Foto: J. Dombrowski | Norbert Neuhaus.

Sehr geehrte Damen und Herren, liebe Autoren und Leser der Tagespost,

wir sind hier zusammengekommen, um einen Geburtstag zu feiern, den 70. Geburtstag der letzten verbliebenen unabhängigen katholischen Zeitung in Deutschland. Hierzu darf ich Sie, liebe Anwesende, auch im Namen der Johann Wilhelm Naumann Stiftung, deren Vorsitzender ich bin, ganz herzlich begrüßen. Seit Mitte 2017 ist ja die Johann Wilhelm Naumann Stiftung Eigentümerin der Tagespost. Der Echter Verlag hatte seine Anteile an die Stiftung übertragen. Und wir bemühen uns seitdem nach Kräften, den Abwärtstrend der letzten 15 Jahre umzudrehen und die Zeitung und die katholische Publizistik wieder zu altem Glanz zurückzuführen. Die ersten Ergebnisse nach einem Jahr ermutigen uns.

Als Johann Wilhelm Naumann vor 70 Jahren die Tagespost gründete, befand sich Deutschland nach dem Weltkrieg mit seinen Zerstörungen an einem Neuanfang. Aber alle Not hatte auch etwas Positives: Die Menschen hatten in Krieg und Bombennächten wieder beten gelernt. Der Widerstand gegen das NS-Regime, aber auch die Scham über die Untaten im Namen des deutschen Volkes hatte die Menschen aufgerüttelt und machte sie offen für die Botschaft des christlichen Glaubens. Wir erlebten jedenfalls eine Renaissance des kirchlichen Lebens. Das war in den 50er Jahren des letzten Jahrhunderts. Johann Wilhelm Naumann und Die Tagespost haben dazu einen nicht unwichtigen Beitrag geleistet.

70 Jahre davor – wir erinnern uns. Es war auf dem Höhepunkt des Kulturkampfes. Da schlug der hl. Arnold Janssen, der Gründer des Steyler Ordens und Patron des modernen Medienapostolates, dem damaligen Kölner Erzbischof Melchers die Gründung eines Missionsordens vor. Die Reaktion des Erzbischofs war: „Wir leben in einer Zeit, wo alles wankt und unterzugehen scheint, und da kommen Sie und wollen noch etwas Neues anfangen?“ Die Reaktion von Arnold Janssen war: „Gerade weil so vieles zugrunde geht, muss an anderer Stelle Neues entstehen!“ Die Zeit des Kulturkampfes war auch die Zeit der Gründung der Goerres-Gesellschaft, eines Zusammenschlusses von katholischen Intellektuellen, um sich gegenseitig zu stützen, eine Plattform zu bilden, auf der sich katholische Intellektuelle in einem liberal und protestantisch geprägten Wissenschaftsbetrieb Gehör und Beachtung verschaffen können. Gerade weil so vieles zugrunde geht, muss an anderer Stelle Neues entstehen!

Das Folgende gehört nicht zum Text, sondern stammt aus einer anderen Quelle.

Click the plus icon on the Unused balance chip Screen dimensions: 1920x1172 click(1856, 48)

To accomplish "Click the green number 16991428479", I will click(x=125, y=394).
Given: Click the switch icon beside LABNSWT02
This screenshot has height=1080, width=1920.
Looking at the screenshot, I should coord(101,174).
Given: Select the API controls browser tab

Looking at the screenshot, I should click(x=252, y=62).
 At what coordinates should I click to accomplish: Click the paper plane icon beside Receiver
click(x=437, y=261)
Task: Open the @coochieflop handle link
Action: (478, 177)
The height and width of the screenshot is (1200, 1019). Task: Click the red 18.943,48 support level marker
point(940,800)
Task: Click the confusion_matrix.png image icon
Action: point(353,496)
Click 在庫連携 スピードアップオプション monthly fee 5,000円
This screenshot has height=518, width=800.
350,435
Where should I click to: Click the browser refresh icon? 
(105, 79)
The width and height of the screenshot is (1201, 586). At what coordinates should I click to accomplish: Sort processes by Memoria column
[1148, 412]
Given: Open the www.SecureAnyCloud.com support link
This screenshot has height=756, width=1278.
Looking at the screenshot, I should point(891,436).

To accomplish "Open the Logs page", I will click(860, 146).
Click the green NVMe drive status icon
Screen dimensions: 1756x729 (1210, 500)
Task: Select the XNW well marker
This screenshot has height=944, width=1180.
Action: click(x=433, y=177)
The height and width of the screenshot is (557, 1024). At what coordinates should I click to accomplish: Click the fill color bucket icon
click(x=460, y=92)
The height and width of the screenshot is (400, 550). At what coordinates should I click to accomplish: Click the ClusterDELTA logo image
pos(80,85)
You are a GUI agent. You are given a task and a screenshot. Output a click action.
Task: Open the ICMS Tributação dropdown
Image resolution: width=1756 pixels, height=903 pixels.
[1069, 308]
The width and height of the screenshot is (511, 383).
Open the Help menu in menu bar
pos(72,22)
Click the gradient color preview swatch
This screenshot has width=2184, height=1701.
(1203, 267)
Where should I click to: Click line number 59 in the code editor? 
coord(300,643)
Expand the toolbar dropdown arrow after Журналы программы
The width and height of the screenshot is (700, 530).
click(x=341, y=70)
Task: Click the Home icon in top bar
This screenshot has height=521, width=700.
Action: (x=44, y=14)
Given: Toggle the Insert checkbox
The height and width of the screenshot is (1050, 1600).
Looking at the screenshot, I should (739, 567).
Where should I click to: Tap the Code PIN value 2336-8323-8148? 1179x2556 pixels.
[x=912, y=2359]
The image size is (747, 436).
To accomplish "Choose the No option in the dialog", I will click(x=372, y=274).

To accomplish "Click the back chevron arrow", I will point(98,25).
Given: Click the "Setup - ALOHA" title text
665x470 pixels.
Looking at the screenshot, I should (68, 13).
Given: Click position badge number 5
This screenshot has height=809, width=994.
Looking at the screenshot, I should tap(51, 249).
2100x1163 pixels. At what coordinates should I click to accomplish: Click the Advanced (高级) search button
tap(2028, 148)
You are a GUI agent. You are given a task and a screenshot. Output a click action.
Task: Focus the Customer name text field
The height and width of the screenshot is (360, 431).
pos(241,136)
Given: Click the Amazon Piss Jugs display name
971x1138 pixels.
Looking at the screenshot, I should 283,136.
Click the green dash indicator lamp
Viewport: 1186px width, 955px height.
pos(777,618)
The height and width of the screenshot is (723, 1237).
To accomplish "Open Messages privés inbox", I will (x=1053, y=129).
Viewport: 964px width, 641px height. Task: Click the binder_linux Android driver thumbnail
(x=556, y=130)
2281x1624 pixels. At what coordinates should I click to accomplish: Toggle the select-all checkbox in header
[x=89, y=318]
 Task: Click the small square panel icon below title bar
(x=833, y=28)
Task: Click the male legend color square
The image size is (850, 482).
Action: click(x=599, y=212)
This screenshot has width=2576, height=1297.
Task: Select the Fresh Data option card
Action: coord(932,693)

Plattform für katholische Intellektuelle

Das war die Antwort des hl. Arnold Janssen. Dieser Überzeugung folgen auch wir. Wir stehen heute in Deutschland vor einem Epochenwechsel in den kirchlichen Strukturen. Noch fließt die Kirchensteuer, aber nur noch knapp die Hälfte der Deutschen gehören einer der beiden Großkirchen an. Die alte Volkskirche schrumpft zusammen. Die territoriale Organisation der Kirche mit ihren Pfarrgemeinden steht vor radikalen Veränderungen. Gleichzeitig gibt es aber auch Aufbrüche spiritueller Art. Kirche wird wieder mehr Gemeinschaft von lebendigen Gläubigen und weniger territoriale Pfarrgemeinde. Die Neuen Medien erlauben ganz andere Formen der Kommunikation, wo das Territorium zwar immer noch wichtig, aber an Bedeutung verliert. Ich denke nur an die Gemeinde von Radio Horeb oder von EWTN, um nur zwei Medien zu nennen. Die Zeichen stehen auf Vernetzung und Kooperation. Mit unserer Internetredaktion und unserem Nachrichtendienst für Radio Horeb gehen wir hier neue Wege.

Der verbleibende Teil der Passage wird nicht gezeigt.